Written problem: Rewrite the rows from the beginning through the line containing "pyautogui.click(x=52, y=193)", replacing "checkbox" with "check box" and leaving everything else unchanged.

Entries provided:
'''
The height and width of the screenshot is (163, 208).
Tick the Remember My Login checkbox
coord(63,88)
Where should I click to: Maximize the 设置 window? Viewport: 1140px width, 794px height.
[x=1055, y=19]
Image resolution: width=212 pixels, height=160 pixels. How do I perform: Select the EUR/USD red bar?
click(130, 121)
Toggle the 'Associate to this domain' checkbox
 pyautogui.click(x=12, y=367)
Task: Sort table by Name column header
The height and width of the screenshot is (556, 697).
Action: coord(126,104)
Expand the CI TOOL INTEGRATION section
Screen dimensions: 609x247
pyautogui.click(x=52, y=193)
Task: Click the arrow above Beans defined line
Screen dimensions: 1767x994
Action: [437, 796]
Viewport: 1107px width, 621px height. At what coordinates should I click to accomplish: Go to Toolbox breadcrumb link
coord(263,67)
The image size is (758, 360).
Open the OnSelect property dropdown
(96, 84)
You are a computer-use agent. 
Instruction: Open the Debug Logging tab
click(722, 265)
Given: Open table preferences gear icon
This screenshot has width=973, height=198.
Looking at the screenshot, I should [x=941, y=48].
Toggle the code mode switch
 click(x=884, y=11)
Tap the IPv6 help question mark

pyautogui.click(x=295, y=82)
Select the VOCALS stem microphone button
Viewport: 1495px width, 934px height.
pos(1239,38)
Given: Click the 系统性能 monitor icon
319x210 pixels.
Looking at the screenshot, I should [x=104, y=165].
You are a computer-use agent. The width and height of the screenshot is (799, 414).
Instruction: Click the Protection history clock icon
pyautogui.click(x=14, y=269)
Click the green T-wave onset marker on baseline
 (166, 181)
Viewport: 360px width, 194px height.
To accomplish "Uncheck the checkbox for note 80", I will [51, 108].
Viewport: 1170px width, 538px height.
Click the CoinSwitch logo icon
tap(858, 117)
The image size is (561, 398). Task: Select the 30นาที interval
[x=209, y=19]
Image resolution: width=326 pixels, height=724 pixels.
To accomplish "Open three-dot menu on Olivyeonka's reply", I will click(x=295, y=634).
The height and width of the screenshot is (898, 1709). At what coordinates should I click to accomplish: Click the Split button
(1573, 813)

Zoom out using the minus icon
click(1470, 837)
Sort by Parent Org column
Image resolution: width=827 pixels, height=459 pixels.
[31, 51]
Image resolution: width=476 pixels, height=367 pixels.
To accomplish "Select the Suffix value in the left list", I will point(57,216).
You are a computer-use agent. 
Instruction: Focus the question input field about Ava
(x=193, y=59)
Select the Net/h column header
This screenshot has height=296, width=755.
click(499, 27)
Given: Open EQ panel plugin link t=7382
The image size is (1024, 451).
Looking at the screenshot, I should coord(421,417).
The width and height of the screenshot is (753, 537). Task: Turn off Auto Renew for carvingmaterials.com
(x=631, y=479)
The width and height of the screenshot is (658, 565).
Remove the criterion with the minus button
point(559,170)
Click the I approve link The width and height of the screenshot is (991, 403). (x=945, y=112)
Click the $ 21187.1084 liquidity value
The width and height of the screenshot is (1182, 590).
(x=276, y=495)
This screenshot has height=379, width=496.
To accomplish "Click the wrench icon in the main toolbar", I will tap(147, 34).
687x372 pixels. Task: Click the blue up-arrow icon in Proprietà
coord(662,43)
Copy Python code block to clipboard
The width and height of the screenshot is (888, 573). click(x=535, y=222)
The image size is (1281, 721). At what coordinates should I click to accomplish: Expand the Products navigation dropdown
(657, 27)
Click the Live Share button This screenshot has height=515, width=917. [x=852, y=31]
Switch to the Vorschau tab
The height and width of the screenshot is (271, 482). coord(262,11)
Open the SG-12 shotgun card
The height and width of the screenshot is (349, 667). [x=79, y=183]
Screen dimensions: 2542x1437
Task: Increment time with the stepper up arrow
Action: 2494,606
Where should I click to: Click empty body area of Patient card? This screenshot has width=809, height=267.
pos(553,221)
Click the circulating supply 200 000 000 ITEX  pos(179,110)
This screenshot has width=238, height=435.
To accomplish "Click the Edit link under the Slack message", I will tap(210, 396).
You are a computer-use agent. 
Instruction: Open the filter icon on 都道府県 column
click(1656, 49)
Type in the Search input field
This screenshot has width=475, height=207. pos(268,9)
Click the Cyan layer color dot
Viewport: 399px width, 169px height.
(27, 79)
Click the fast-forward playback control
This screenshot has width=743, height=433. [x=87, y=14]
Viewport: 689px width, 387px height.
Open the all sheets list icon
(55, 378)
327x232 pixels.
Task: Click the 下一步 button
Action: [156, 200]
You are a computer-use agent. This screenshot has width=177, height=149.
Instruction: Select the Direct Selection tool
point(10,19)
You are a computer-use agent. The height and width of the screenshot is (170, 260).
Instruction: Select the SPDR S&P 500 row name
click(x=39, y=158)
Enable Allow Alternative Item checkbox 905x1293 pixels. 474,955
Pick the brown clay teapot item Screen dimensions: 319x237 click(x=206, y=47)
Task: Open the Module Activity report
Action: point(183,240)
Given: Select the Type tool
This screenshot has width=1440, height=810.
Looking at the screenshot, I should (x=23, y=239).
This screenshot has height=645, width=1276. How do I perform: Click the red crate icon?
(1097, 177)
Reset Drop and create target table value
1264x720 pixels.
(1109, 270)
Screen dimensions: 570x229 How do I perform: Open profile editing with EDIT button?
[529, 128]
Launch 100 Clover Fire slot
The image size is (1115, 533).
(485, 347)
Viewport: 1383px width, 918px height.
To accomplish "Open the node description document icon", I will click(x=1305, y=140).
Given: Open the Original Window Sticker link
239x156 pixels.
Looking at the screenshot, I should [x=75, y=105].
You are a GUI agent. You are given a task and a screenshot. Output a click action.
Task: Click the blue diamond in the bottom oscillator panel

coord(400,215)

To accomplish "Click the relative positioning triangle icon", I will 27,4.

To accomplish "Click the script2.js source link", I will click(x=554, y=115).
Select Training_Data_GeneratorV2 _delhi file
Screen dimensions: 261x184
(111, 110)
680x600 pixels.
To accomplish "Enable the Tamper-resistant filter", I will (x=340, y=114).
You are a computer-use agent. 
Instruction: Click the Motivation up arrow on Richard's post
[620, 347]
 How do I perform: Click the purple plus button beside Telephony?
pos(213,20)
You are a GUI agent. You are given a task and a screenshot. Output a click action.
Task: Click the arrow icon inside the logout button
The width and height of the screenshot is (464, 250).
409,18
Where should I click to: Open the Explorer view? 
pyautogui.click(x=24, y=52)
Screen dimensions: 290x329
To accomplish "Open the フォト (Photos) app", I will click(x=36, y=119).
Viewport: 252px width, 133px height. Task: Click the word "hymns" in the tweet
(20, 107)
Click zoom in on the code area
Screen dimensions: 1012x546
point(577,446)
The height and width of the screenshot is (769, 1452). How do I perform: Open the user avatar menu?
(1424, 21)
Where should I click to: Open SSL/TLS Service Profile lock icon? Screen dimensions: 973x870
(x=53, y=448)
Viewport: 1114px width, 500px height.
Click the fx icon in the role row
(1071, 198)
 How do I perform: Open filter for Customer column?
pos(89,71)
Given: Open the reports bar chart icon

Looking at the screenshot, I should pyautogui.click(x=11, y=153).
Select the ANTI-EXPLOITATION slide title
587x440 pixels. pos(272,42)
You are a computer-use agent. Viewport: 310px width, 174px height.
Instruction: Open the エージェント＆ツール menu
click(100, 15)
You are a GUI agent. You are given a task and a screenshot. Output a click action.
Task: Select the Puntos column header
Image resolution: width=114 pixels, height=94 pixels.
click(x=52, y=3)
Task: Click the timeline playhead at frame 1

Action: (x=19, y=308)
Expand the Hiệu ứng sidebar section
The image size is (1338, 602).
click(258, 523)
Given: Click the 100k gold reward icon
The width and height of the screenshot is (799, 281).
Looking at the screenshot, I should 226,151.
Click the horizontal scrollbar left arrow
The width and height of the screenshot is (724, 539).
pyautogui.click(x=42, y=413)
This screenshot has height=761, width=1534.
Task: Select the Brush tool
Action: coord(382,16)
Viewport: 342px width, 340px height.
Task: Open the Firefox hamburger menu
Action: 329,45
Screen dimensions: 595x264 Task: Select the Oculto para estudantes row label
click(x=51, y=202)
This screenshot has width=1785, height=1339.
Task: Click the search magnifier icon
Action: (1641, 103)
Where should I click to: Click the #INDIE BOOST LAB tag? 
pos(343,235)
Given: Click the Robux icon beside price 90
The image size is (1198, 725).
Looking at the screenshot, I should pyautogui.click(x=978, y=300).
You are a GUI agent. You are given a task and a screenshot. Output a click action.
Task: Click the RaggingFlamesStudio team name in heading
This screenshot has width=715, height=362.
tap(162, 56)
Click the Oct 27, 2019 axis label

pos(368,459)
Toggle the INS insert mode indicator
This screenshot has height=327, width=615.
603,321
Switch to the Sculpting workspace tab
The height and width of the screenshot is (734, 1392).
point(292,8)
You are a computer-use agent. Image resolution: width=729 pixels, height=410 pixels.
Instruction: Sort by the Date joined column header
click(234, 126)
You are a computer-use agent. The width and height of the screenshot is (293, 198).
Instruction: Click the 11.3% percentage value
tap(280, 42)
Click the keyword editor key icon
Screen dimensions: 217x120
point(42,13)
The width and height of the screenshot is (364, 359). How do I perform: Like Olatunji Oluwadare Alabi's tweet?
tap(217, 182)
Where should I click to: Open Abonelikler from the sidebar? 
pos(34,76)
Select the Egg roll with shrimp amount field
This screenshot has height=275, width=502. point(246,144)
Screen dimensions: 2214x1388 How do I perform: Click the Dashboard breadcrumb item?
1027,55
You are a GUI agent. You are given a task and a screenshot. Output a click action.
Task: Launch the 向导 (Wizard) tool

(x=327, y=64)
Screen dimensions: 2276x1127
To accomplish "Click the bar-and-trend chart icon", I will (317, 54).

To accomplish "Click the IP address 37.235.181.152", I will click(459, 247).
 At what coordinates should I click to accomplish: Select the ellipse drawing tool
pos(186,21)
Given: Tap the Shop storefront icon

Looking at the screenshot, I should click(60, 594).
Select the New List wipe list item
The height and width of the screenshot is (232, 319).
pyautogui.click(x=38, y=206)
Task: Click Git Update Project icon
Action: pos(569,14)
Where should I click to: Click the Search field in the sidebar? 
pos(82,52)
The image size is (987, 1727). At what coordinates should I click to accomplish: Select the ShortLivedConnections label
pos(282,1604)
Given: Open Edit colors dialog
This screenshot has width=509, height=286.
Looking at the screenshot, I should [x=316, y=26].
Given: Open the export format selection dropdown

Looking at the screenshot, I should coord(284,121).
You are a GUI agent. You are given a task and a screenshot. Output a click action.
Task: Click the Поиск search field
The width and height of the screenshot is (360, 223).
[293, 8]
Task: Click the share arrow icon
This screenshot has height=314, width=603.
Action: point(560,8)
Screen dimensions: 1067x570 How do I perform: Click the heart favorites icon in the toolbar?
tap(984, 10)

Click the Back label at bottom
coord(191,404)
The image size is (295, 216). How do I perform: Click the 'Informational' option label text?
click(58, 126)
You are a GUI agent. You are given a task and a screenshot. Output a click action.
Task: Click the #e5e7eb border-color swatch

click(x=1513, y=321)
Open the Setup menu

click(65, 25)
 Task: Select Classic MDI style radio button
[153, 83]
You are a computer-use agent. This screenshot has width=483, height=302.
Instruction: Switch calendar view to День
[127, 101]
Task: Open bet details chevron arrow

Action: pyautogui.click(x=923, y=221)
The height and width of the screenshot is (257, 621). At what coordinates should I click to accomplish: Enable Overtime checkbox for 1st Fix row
'''
Completed task:
The height and width of the screenshot is (163, 208).
Tick the Remember My Login check box
coord(63,88)
Where should I click to: Maximize the 设置 window? Viewport: 1140px width, 794px height.
[x=1055, y=19]
Image resolution: width=212 pixels, height=160 pixels. How do I perform: Select the EUR/USD red bar?
click(130, 121)
Toggle the 'Associate to this domain' check box
 pyautogui.click(x=12, y=367)
Task: Sort table by Name column header
The height and width of the screenshot is (556, 697).
Action: coord(126,104)
Expand the CI TOOL INTEGRATION section
Screen dimensions: 609x247
pyautogui.click(x=52, y=193)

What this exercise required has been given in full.